Puis le lecteur, à travers l`examen des textes fondateurs prend connaissance des analyses effectuées par les penseurs ci-haut mentionnés. Parmi les nombreuses positions présentées, nous en retiendrons deux. D`abord celle que l`écrivain et journaliste Olivier Todd fait de la position d`Albert Camus (1913-1960). À son avis, « Camus ne cherchait pas la Vérité, mais des vérités. Infirmité, il doutait de tout, et surtout de lui-même » (p.38). Ainsi face à l`absurdité de la condition humaine, Camus propose la révolte, préférant « le faire et l`agir à l`être » (p.39). Puis, celle de Jean-Michel Salanskis, professeur de philosophie des sciences à Paris-X-Nanterre, qui traite de la réinvention de l`humanisme dans la philosophie de Levinas. Pour Salanskis, Levinas ne tient pas pour acceptable la mise à l`écart de la dimension morale dans le développement philosophique. En ce sens, il souligne que « Levinas objecte qu`une pensée qui ne se réfère pas à l`éternité extra-historique de l`exigence morale cède au monde, s`agenouille devant l`histoire, et devient incapable d`opposer au réel, à tout moment, les demandes intempestives du véritable humanisme, l`humanisme moral » (p.98).

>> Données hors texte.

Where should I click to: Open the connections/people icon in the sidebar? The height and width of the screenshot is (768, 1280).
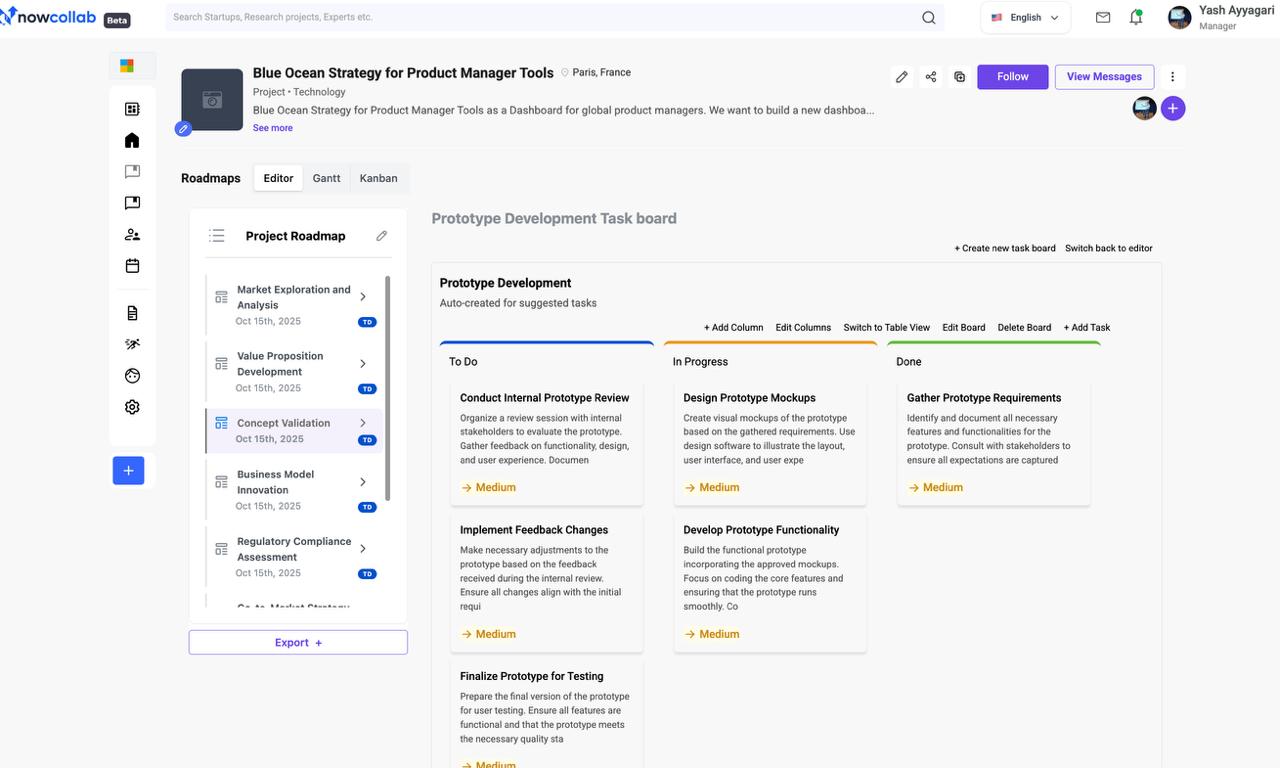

Le dossier se termine sur un entretien avec Jean-Luc Marion, auteur de l`ouvrage Le Phénomène érotique (Grasset,2003) dans lequel il défend la thèse que sans relation à l`autre, amicale ou amoureuse, l`homme n`est rien. Pour lui, « L`ego ne reste supportable que s`il se sait (ou se croit) aimé d`ailleurs, que s`il peut penser qu`il se trouve déjà réellement aimé ou du moins reste potentiellement aimable » (p.111). Et celui-ci d`ajouter « Comprendre l`ego à partir du  » phénomène érotique  » permet aussi de reconstruire le rapport à autrui et à lui-même en tant que chair, et même d`une certaine façon de repenser les apories du temps et de l`espace » (p.112). Alléguant que la question de l`amour ne peut à elle seule définir la tâche de la philosophie, il précise néanmoins qu`« une philosophie qui ne pourrait (ou ne voudrait) pas prendre au sérieux rationnellement le phénomène érotique avouerait son insuffisance, son impertinence, son inutilité. La grande faiblesse de plusieurs philosophies contemporaines est qu`elles ne sont pas parvenues – et ne l`ont d`ailleurs pas tenté – à introduire de la rationalité jusque dans ce phénomène » (p.113).

Le dossier contient aussi un appareil critique important : soit un lexique (81 noms et notions) ainsi qu`une bibliographie (43 titres).